◆ **SUPPLIED RECORDS**:

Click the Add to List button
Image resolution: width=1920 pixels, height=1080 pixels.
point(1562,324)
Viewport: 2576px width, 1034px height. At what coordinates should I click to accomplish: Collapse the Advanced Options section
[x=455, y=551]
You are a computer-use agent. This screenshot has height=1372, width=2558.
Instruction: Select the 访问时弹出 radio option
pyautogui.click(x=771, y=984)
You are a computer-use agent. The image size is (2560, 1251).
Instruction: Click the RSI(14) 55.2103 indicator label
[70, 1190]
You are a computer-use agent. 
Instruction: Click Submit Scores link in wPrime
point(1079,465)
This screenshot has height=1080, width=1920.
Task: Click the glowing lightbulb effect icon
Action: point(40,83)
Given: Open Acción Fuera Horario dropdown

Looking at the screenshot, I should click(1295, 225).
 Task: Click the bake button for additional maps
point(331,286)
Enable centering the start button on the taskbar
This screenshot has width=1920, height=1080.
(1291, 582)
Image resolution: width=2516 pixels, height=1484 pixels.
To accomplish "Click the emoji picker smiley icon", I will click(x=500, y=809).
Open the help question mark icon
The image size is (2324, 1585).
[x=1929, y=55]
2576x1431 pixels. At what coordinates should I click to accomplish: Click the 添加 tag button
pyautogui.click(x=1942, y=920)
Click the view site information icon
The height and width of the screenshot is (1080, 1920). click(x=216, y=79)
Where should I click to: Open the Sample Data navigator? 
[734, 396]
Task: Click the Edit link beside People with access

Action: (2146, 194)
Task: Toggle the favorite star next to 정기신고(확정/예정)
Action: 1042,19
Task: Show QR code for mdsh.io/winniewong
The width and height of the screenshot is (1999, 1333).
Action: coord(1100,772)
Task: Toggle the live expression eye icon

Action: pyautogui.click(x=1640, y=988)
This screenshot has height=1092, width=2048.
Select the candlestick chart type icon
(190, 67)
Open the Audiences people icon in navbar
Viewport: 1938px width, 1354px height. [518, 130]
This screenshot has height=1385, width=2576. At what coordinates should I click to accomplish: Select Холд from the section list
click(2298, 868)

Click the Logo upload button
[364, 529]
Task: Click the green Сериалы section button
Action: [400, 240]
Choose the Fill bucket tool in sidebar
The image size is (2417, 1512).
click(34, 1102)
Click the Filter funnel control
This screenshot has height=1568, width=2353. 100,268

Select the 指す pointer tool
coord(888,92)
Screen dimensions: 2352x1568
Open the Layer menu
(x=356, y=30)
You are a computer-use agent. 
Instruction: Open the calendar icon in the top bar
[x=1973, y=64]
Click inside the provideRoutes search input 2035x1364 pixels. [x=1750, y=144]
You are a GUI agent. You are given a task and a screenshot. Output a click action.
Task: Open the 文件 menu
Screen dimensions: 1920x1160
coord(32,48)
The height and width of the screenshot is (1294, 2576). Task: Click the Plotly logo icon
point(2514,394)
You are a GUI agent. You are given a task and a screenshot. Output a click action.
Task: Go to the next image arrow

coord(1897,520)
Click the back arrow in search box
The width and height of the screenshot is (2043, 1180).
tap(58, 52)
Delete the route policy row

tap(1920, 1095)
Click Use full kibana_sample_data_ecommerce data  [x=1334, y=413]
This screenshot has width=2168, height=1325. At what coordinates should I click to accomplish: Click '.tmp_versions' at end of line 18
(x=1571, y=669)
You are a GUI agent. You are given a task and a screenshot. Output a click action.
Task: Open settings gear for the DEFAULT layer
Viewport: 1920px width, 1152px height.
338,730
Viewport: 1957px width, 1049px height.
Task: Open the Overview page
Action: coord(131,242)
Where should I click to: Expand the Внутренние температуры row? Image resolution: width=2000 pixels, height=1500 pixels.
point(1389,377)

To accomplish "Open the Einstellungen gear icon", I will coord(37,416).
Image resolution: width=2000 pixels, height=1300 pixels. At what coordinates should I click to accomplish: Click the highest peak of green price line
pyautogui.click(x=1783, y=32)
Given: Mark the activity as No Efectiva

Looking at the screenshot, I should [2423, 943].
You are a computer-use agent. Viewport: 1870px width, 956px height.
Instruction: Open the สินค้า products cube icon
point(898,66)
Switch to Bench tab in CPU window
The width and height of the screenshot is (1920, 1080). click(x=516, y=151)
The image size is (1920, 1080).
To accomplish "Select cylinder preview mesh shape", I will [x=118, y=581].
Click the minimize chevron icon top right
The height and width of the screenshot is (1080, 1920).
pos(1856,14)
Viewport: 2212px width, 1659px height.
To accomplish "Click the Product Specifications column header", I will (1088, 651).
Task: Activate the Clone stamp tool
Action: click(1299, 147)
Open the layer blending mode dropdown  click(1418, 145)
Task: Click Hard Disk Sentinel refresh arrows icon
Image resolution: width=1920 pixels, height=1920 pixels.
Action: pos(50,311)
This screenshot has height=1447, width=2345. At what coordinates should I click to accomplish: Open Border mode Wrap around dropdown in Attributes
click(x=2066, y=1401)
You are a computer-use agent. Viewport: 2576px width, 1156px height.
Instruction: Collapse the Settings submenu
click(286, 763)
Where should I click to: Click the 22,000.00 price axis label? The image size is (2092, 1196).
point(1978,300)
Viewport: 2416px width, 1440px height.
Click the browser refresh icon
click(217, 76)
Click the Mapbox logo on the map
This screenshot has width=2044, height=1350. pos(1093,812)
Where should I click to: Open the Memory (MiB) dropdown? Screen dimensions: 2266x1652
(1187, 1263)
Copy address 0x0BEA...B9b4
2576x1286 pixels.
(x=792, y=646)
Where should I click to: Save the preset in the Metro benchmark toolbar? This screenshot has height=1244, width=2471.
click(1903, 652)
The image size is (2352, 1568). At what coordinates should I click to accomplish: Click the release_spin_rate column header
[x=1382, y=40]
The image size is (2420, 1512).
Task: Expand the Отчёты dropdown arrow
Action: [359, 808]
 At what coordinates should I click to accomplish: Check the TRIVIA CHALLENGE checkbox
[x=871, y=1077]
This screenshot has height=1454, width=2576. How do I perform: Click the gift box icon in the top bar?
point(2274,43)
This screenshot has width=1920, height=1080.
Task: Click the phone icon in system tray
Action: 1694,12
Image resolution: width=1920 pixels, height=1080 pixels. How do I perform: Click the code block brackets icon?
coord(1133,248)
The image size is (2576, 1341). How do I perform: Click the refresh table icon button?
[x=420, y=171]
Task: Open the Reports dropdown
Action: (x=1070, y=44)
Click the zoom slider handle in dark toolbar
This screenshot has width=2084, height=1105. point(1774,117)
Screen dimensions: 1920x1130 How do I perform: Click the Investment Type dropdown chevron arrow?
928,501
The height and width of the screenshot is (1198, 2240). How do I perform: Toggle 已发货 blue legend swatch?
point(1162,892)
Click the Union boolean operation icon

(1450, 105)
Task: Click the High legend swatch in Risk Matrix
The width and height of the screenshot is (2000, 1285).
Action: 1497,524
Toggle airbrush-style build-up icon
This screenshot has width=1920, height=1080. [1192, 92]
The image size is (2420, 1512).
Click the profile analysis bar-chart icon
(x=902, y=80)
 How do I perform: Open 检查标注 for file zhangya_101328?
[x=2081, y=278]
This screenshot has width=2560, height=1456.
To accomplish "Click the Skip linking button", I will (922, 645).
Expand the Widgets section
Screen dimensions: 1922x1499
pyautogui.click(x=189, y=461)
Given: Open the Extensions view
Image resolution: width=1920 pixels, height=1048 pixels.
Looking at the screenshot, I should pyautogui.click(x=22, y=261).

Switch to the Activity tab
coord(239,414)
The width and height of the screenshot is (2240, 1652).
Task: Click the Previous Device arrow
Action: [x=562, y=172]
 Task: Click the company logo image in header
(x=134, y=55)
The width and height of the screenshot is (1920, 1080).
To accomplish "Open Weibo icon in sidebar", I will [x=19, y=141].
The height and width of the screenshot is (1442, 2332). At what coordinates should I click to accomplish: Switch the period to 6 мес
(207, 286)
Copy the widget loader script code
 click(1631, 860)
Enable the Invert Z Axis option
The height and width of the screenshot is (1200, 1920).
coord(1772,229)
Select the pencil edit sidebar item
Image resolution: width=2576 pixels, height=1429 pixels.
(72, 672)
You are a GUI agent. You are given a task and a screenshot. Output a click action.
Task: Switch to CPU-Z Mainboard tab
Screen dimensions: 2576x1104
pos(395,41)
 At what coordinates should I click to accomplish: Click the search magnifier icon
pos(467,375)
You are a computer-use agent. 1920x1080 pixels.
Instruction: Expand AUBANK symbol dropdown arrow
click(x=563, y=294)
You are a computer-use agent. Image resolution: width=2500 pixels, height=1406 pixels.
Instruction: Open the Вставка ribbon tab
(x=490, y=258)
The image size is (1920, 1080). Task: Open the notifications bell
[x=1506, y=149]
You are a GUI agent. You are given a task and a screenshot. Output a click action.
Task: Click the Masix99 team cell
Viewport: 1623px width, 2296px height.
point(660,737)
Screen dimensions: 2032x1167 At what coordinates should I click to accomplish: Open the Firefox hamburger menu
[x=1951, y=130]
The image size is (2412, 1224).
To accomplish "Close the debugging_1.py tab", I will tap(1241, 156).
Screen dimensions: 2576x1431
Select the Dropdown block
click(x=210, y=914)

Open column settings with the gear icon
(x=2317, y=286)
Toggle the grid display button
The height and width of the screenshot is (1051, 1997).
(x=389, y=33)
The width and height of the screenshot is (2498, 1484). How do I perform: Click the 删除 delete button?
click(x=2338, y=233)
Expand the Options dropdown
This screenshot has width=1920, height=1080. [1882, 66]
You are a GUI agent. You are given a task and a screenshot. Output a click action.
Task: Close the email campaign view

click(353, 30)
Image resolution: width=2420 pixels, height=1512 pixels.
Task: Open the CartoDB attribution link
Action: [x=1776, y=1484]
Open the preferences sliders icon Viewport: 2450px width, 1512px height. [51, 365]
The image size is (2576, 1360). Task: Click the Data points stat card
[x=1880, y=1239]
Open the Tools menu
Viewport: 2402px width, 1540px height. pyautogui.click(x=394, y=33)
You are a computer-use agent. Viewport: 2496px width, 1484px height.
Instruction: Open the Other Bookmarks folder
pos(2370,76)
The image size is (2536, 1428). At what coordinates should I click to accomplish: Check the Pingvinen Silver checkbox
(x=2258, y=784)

◆ **TASK DETAILS**: Set down, exactly as they stand above, the lines starting with the line with "You are a computer-use agent. Image" and going on through the line with "The image size is (2412, 1224).", and no others.

◆ **WRITTEN RESPONSE**:
You are a computer-use agent. Image resolution: width=2500 pixels, height=1406 pixels.
Instruction: Open the Вставка ribbon tab
(x=490, y=258)
The image size is (1920, 1080). Task: Open the notifications bell
[x=1506, y=149]
You are a GUI agent. You are given a task and a screenshot. Output a click action.
Task: Click the Masix99 team cell
Viewport: 1623px width, 2296px height.
point(660,737)
Screen dimensions: 2032x1167 At what coordinates should I click to accomplish: Open the Firefox hamburger menu
[x=1951, y=130]
The image size is (2412, 1224).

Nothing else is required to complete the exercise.